Some data crunchers have used historic terms to describe the 2.6% drop in what the bureau has called the “non-Hispanic white alone” population (that is, people who checked off only the “White” box and did not identify as Hispanic or Latino) — the supposed “first” time this group has not grown in the more than two centuries since the country’s original count.


An almost 53% drop in the number of Latinos checking off only the “White” box compared with in 2010 caught the attention of many demographers. While it’s unclear how much of the shift is the result of changes to how the bureau asked about race and how it sorted through the responses, some researchers are wondering whether racial identities among many Latinx census participants are undergoing a sea change.

“It suggests that perhaps that was an illusion that either demographers or others had that the Latinos that were identifying as white were firmly attached to that racial category,” says Rogelio Sáenz, a sociologist and demographer at the University of Texas at San Antonio whose research has focused on Latinos and racial identity.

The 2020 census results also show a significant rise in Latinos identifying as multiracial, contributing to an 8% increase from 2010 in the number of Latinos identifying with the “White” category.


While white people still make up more than 50% of the country, the Census Bureau’s news conference and press release about the new race and ethnicity data avoided describing that population as the “majority.”

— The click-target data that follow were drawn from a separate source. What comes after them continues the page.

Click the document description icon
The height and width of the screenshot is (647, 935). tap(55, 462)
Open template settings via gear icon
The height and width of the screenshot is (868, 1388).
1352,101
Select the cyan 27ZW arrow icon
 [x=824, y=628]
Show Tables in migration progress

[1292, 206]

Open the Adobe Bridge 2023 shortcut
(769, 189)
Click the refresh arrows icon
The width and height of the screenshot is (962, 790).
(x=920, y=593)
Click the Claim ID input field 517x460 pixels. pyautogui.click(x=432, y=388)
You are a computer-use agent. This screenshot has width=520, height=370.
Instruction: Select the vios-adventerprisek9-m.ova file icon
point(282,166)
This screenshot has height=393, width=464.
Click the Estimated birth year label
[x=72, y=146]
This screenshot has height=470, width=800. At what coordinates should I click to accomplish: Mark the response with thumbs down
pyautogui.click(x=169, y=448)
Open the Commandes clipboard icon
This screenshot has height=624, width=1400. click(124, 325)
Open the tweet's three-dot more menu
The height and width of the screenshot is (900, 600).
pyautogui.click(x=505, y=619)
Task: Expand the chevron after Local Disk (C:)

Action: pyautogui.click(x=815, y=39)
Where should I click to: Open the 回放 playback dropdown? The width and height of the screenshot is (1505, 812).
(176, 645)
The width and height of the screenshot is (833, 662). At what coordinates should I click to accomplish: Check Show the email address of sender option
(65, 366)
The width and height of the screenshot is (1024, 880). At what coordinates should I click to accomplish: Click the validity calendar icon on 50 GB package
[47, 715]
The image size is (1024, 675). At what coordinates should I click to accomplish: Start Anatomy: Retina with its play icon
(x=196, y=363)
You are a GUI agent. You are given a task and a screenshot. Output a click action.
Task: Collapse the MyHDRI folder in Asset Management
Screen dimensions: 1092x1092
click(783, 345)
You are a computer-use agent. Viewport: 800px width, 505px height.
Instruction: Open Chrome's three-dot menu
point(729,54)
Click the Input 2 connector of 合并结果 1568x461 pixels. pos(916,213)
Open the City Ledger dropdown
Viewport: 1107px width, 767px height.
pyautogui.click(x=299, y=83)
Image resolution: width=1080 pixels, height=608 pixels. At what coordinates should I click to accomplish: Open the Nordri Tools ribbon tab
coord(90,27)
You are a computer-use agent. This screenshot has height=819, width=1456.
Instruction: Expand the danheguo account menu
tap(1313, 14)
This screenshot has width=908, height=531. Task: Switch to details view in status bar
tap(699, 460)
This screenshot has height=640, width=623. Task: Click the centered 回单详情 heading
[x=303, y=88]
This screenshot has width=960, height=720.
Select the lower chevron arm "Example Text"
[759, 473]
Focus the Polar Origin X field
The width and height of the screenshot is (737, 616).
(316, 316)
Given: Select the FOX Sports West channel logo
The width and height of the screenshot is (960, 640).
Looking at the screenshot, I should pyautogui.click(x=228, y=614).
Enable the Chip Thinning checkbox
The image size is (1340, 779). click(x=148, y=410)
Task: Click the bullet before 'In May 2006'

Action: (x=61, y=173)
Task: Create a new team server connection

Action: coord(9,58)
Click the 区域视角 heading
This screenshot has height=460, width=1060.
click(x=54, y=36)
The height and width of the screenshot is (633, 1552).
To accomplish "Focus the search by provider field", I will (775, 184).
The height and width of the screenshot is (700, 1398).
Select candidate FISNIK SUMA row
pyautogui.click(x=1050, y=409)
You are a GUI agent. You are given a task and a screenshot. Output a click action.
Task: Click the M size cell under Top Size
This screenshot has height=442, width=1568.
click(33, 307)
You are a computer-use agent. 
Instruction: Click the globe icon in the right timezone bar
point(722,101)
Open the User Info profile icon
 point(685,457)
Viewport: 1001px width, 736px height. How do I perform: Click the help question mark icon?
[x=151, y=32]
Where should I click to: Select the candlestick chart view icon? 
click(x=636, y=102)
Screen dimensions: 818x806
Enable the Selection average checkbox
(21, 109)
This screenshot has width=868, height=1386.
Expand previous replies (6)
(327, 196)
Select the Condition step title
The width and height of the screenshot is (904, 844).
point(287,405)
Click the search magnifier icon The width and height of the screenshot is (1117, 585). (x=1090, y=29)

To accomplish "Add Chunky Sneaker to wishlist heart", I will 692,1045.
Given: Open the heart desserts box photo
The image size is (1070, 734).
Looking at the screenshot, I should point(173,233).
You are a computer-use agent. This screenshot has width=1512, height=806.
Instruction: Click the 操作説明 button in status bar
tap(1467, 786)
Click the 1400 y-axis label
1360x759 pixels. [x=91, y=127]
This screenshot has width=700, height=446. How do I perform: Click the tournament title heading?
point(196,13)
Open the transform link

The week before releasing the latest 2020 census results, the bureau revealed in a blog post that it’s moving away from using the concepts of “majority” and “minority” when analyzing the country’s diversity. How to classify certain groups has “become more complex and contested in recent decades, especially as many people may not identify with certain population groups even if that is how they are classified and tabulated per federal standards,” according to the blog post.

Morning — the NYU sociologist and former member of the Census Bureau’s National Advisory Committee on Racial, Ethnic, and Other Populations — sees the change as a response to criticism the bureau faced after releasing a demographic projection in 2008. By 2042, the bureau announced more than a decade ago, “non-Hispanic, single-race whites” would make up the minority and all other groups would become the new majority in the United States.

Some demographers and other academics have warned the bureau to steer away from that kind of framing, which, Morning says, could be seen as “scaremongering” among segments of the white population who feel anxious about demographic shifts.

The federal government, however, still uses this type of classification for data used to enforce civil rights laws. According to guidance that the Office of Management and Budget released in 2000, a person identifying with the “White” category and with “one minority race” should be “allocated to the minority race.”